On money creation and random walks...

Discussion in 'Trading' started by tom_p, Jul 1, 2001.

  1. tymjr

    tymjr

    It seems that you are separating trade management from the concept of a system “that picks winners with any degree of confidence beyond random chance.” The system’s ability to “pick winners with any degree of confidence beyond random chance” is a function of its trade management parameters. There also seems to be some confusion over the idea of random winning percentage. True random entry into a market does not necessarily produce a 50% win/loss. That win/loss percentage is impacted by the holding period. Trade management defines the holding period, which alters the possible winning percentage. While it has been proposed that the distributions of prices appear lognormal over time, trade management can increase/decrease the probability of a favorable outcome.

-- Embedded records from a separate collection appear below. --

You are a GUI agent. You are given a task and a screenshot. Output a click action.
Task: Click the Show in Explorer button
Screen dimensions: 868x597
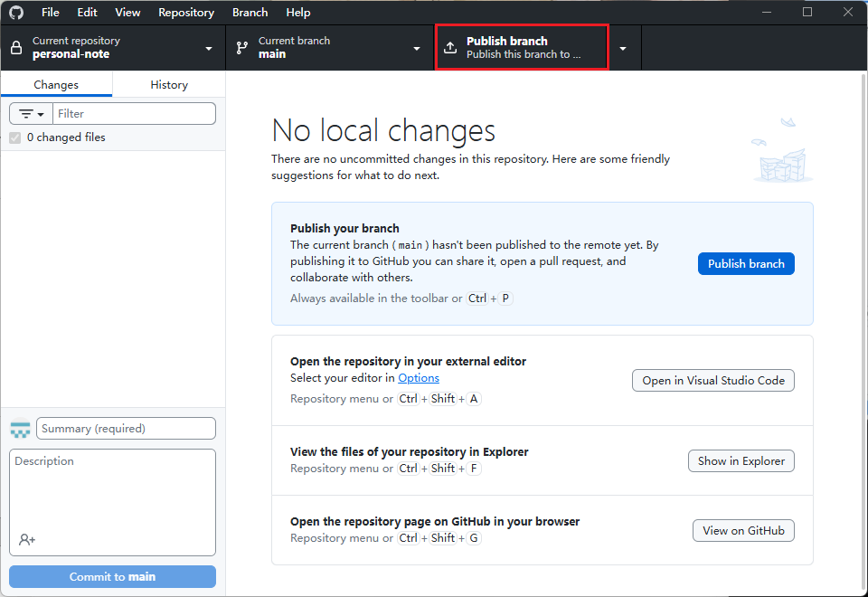[x=741, y=461]
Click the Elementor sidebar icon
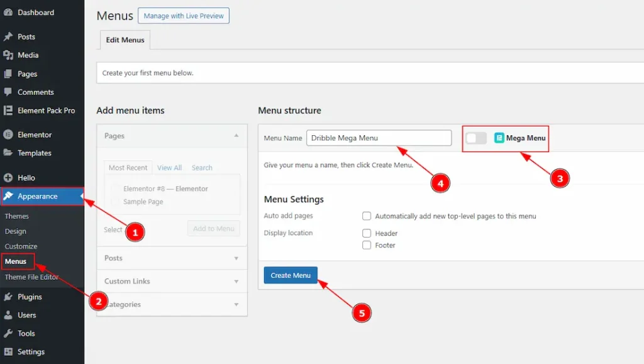The width and height of the screenshot is (644, 364). coord(8,135)
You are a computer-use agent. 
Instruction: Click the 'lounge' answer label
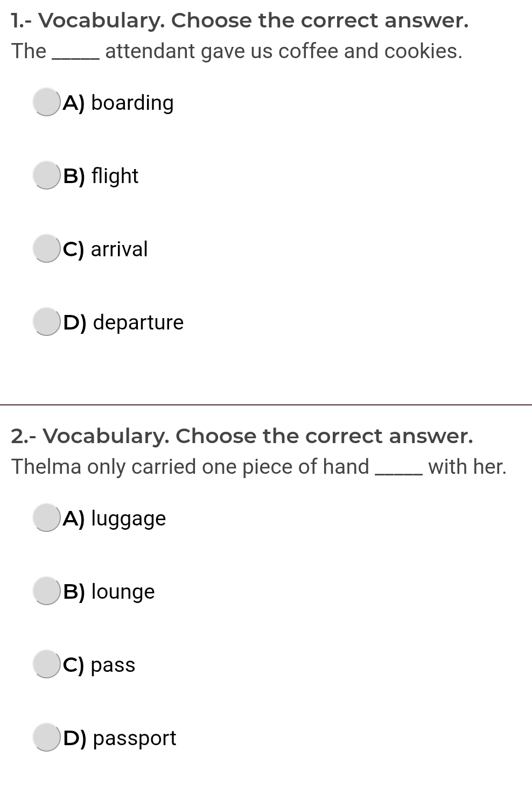tap(109, 592)
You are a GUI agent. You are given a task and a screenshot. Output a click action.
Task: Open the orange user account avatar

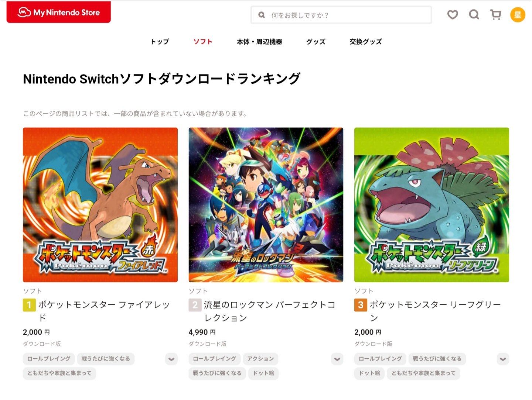[x=518, y=15]
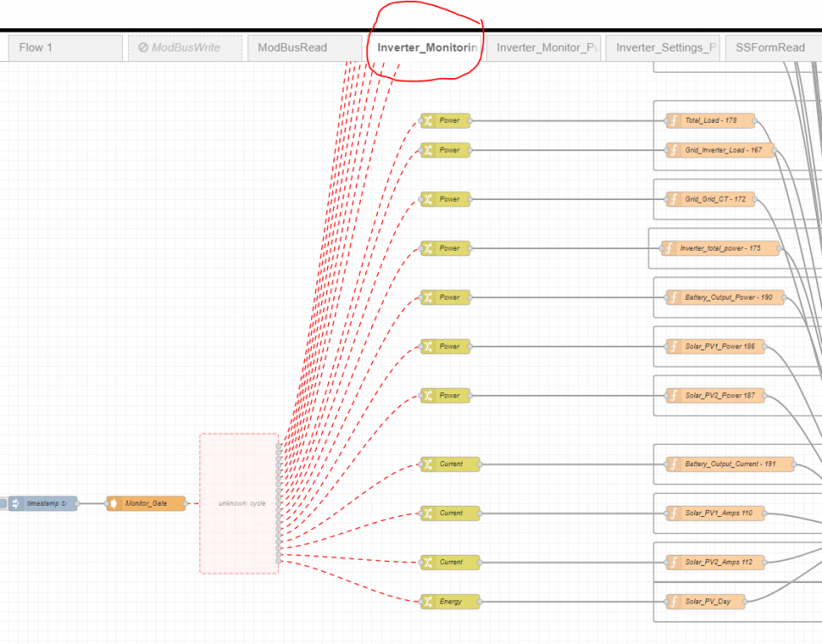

    As I stated earlier, there are systems that offer a greater than 50% chance at defining an exhaustion area and still operate at less than 50% win/loss. Why, because the parameters needed to optimize net profit for such a system demand that you maintain a very tight stop. More precisely, the latitude needed to maintain greater than 50% increases losses which offsets the gains from the average counter extension. Modifying the management parameters to achieve greater than 50% win/loss reduces the net profit. That in no way makes it a useless system.

    As you said, “The whole point is if the system CAN predict large trends at their inception, then it has TRUE predictive value.” and I would agree, with the caveats that this is, again, dependant on the management parameters and it is not predicting large trends as much as it is setting itself in the path of favorable indications of exhaustion and reversal. I also wanted to illustrate that a less than 50% win/loss system does not necessarily mean “you ain't doin' that good man”.

    Shout out to Magna for a humorous illustration of the fallacious thinking regarding random entry in the “Financial Freedom…” thread.

    Bye the way tradeRX, if this sounds like I am attacking you, then I apologize. I respect your opinions and have enjoyed reading some of your past controversial postings.
     
    #11     Jul 2, 2001
  2. Amadeus

    Amadeus

    Rtharp you said

    ____________________________________________________________
    One reason I got out of futures was the producers were no longer hedging but trading instead. They have some of the best inside market knowledge and finally started to use it to their advantage.
    ____________________________________________________________


    would that not tend to produce longer trends, depending on the time frame the producers are trading in?



    Tom

    ____________________________________________________________

    The Actions of men are the best interpreters of their thoughts. John Locke :cool:
     
    #12     Jul 2, 2001
  3. liltrdr

    liltrdr

    Just wanted to know if anybody actually put up money and did this. Even more important, did you make money?
     
    #13     Oct 2, 2001
  4. On the 2 different notes here.

    First has anyone traded this system of random entry?

    I know quite a few traders who have tested systems of this nature. They have heavily out performed the market. With returns in excess of 80% a year.

    The only system that this didn't work for was the S&P's in the futures market. This was due for a few reasons but mainly getting random short signals in a very long bull market

    It would probably now work with the S&P's now showing a different direction.

    Needless to say there are higher probability entries than random but the test were to prove a point.

    They work because by cutting your losers you owns a smaller % of securities underperforming the market and by letting your profits run on the winners end up owning a bigger % of the securites over performing the market.
     
    #14     Oct 2, 2001
  5. liltrdr

    liltrdr

    I was thinking that random entry might work if the markets are volatile enough. It might increase returns with lower risk because you aren't stopped out as much. Of course, if nothing happens at your price in a few months, then nothing happens. But gains could be outstanding on the few calls that work. I'm totally ignorant about options so anybody have any ideas on how something like this could work?